A Ca V1.1 Ca 2+ Channel Splice Variant with High Conductance and Voltage-Sensitivity Alters EC Coupling in Developing Skeletal Muscle

Abstract

The Ca 2+ channel α 1S subunit (Ca V1.1) is the voltage sensor in skeletal muscle excitation-contraction (EC) coupling. Upon membrane depolarization, this sensor rapidly triggers Ca 2+ release from internal stores and conducts a slowly activating Ca 2+ current. However, this Ca 2+ current is not essential for skeletal muscle EC coupling. Here, we identified a Ca V1.1 splice variant with greatly distinct current properties. The variant of the CACNA1S gene lacking exon 29 was expressed at low levels in differentiated human and mouse muscle, and up to 80% in myotubes. To test its biophysical properties, we deleted exon 29 in a green fluorescent protein (GFP)-tagged α 1S subunit and expressed it in dysgenic ( α 1S-null) myotubes.
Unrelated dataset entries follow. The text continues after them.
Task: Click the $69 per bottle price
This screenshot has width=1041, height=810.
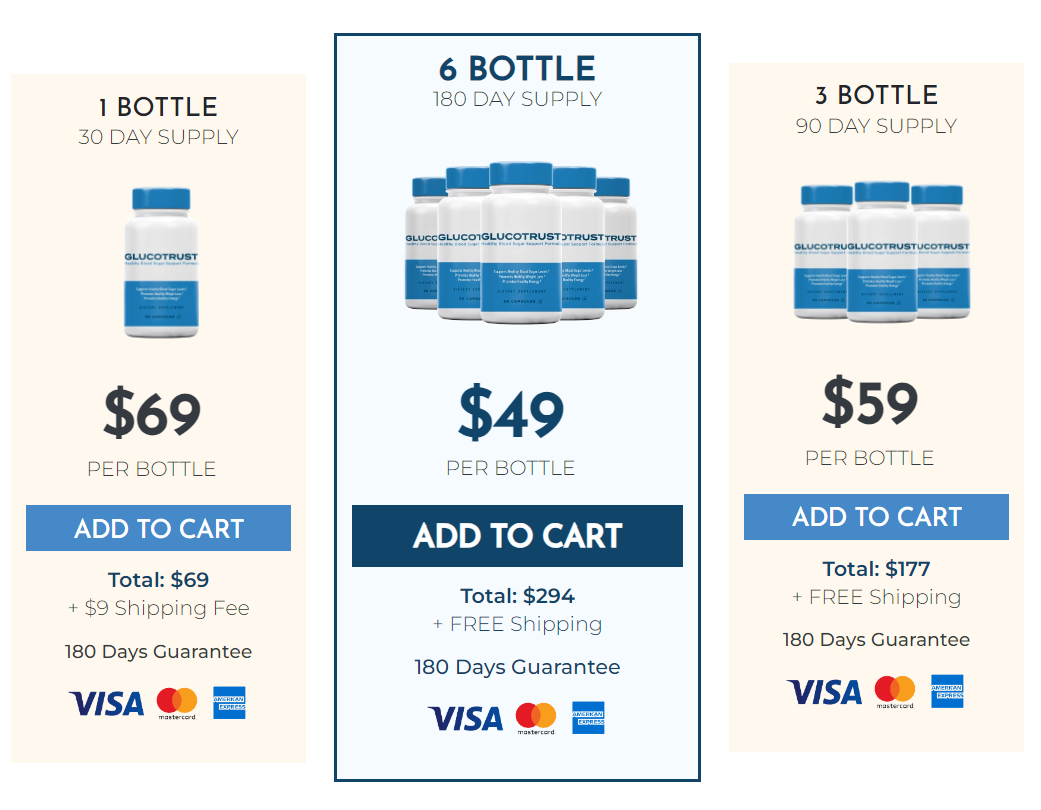Action: point(152,413)
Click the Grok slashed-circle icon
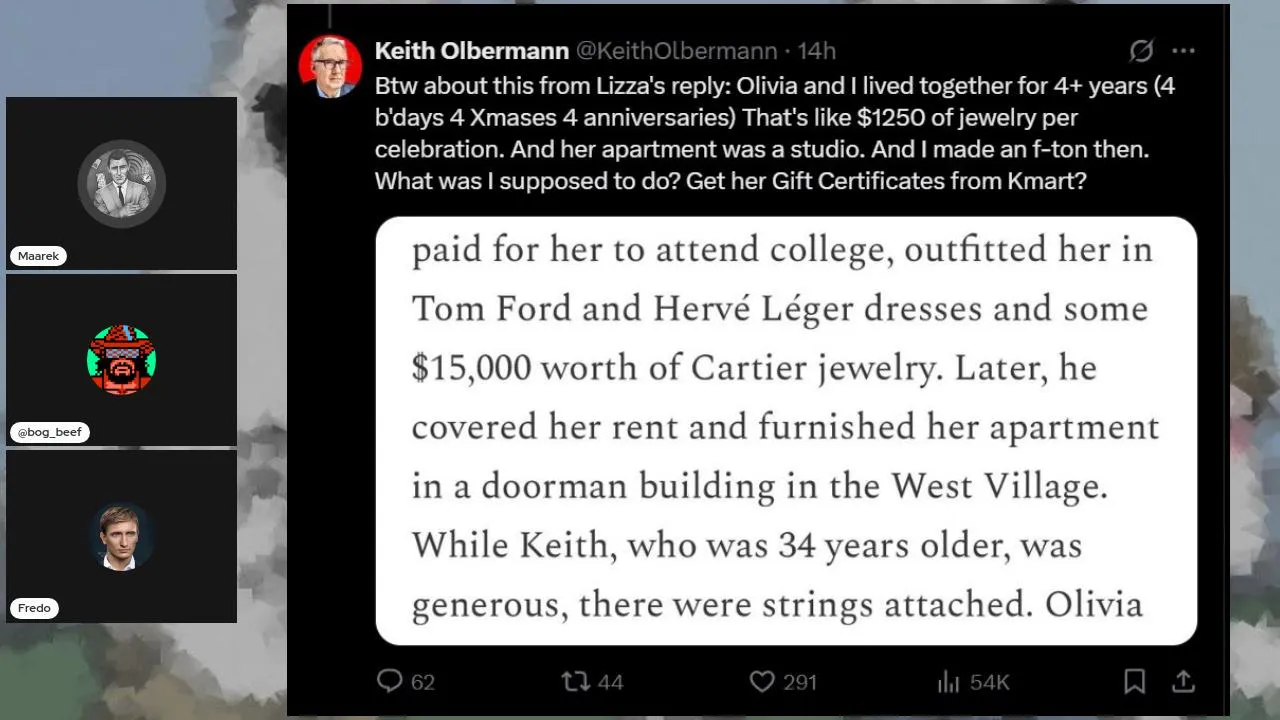 coord(1141,51)
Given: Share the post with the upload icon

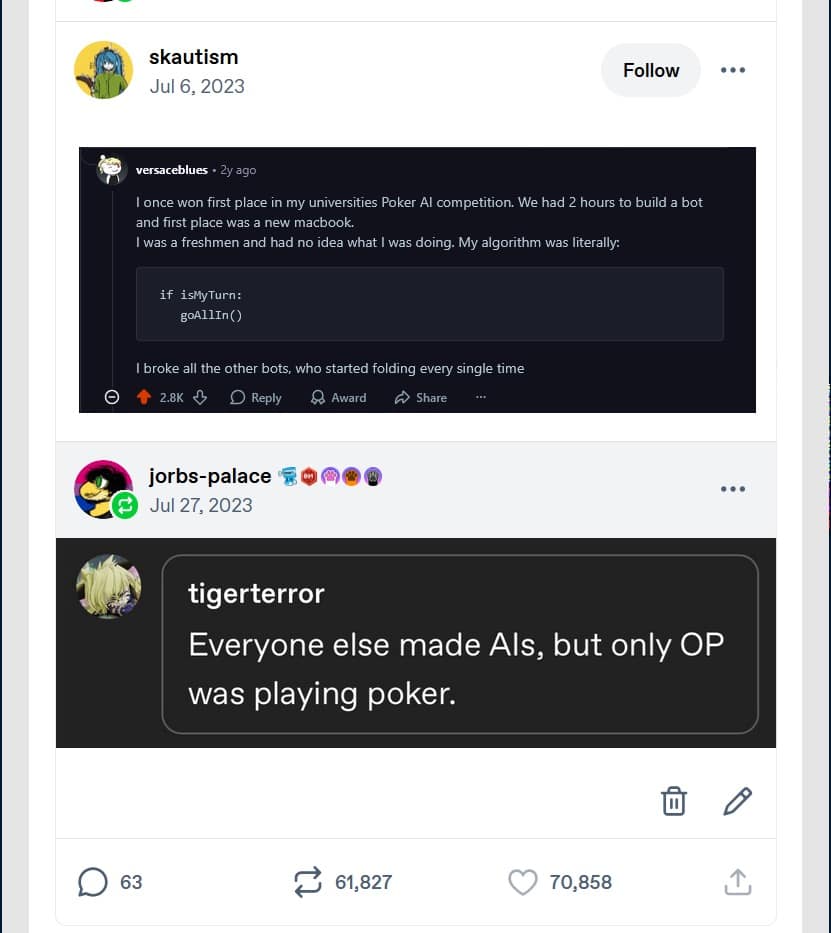Looking at the screenshot, I should [x=736, y=882].
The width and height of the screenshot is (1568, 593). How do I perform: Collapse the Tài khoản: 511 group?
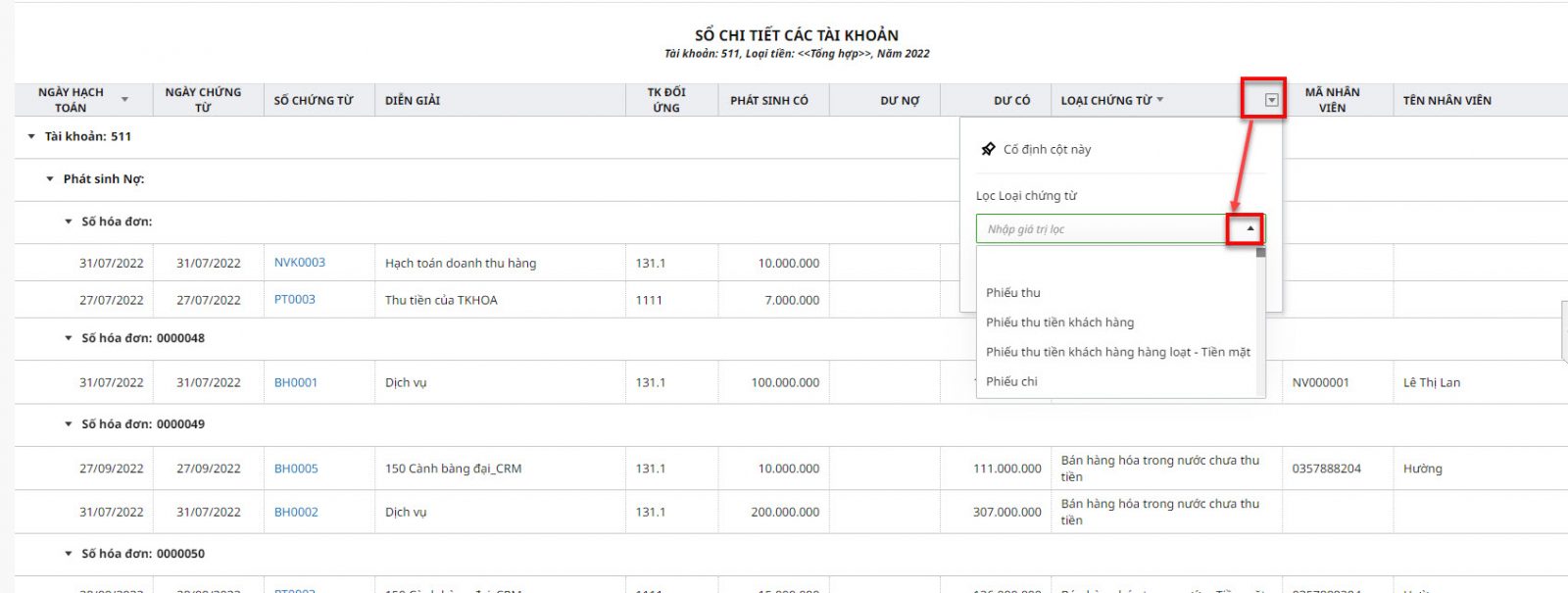click(31, 136)
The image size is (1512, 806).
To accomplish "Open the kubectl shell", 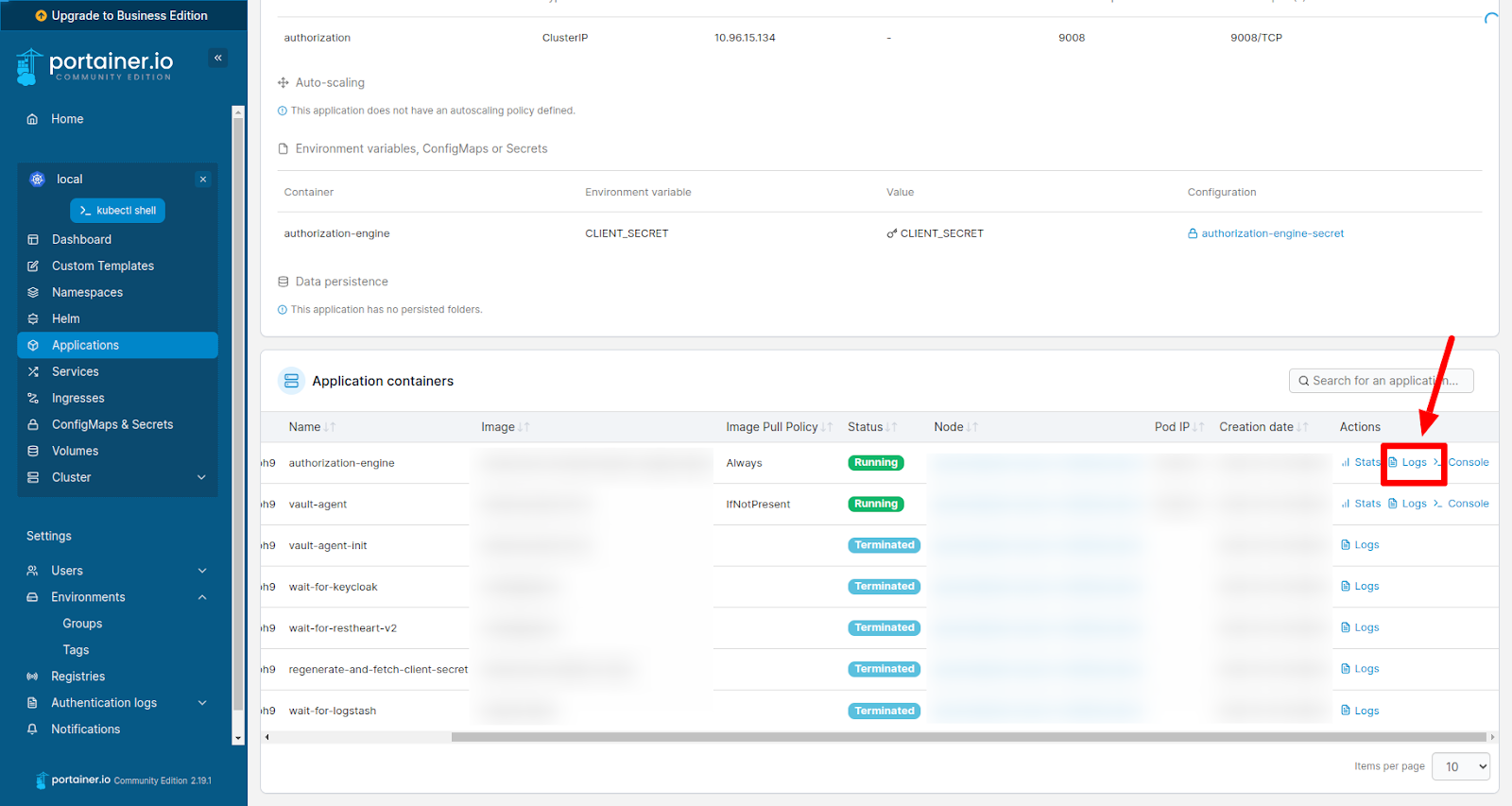I will tap(117, 211).
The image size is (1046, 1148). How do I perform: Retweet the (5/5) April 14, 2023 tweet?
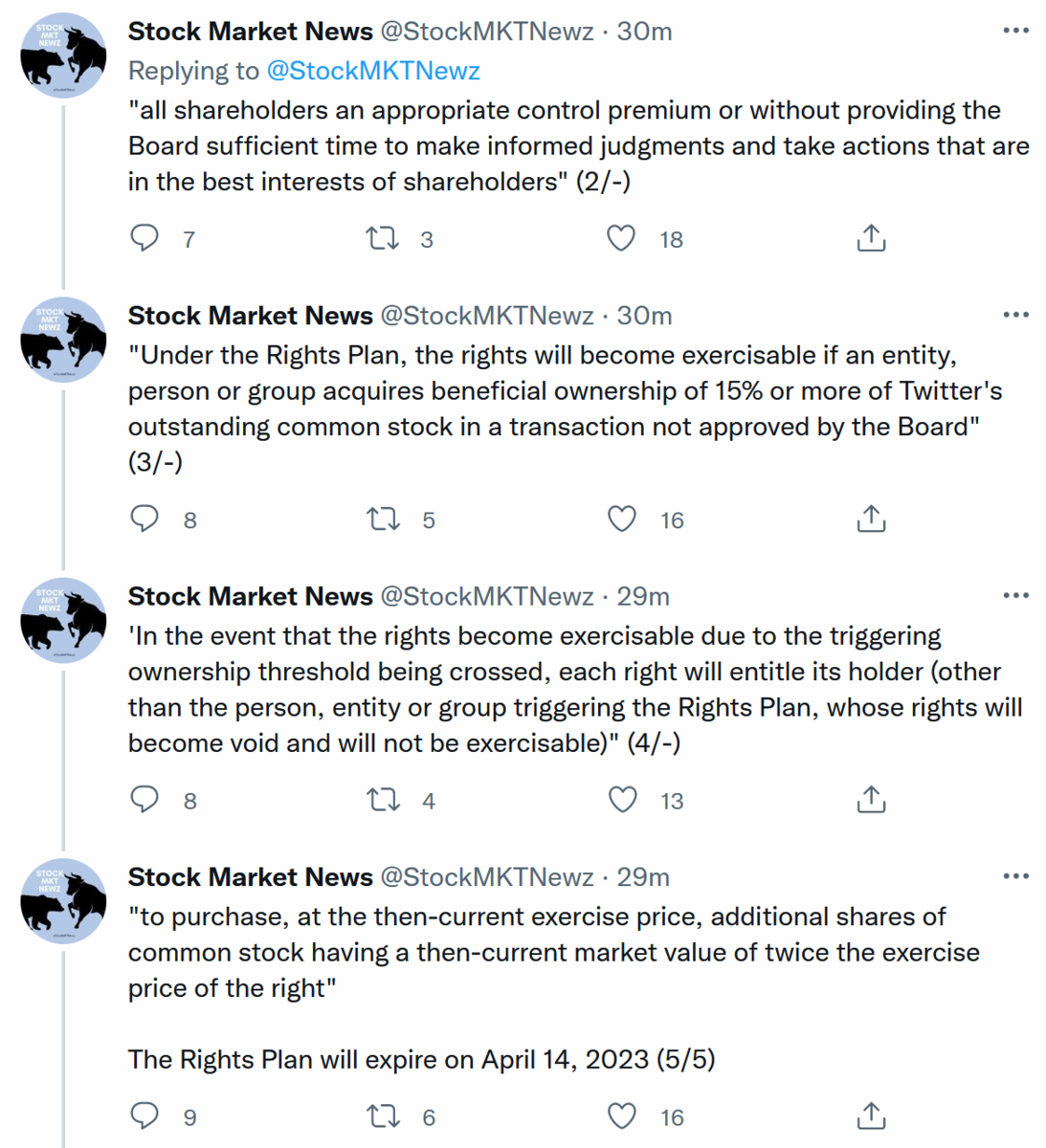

GFP- α 1SΔ29 was correctly targeted into triads and supported skeletal muscle EC coupling. However, the Ca 2+ currents through GFP- α 1SΔ29 showed a 30-mV left-shifted voltage dependence of activation and a substantially increased open probability, giving rise to an eightfold increased current density. This robust Ca 2+ influx contributed substantially to the depolarization-induced Ca 2+ transient that triggers contraction. Moreover, deletion of exon 29 accelerated current kinetics independent of the auxiliary α 2 δ-1 subunit. Thus, characterizing the Ca V1.1Δ29 splice variant revealed the structural bases underlying the specific gating properties of skeletal muscle Ca 2+ channels, and it suggests the existence of a distinct mode of EC coupling in developing muscle.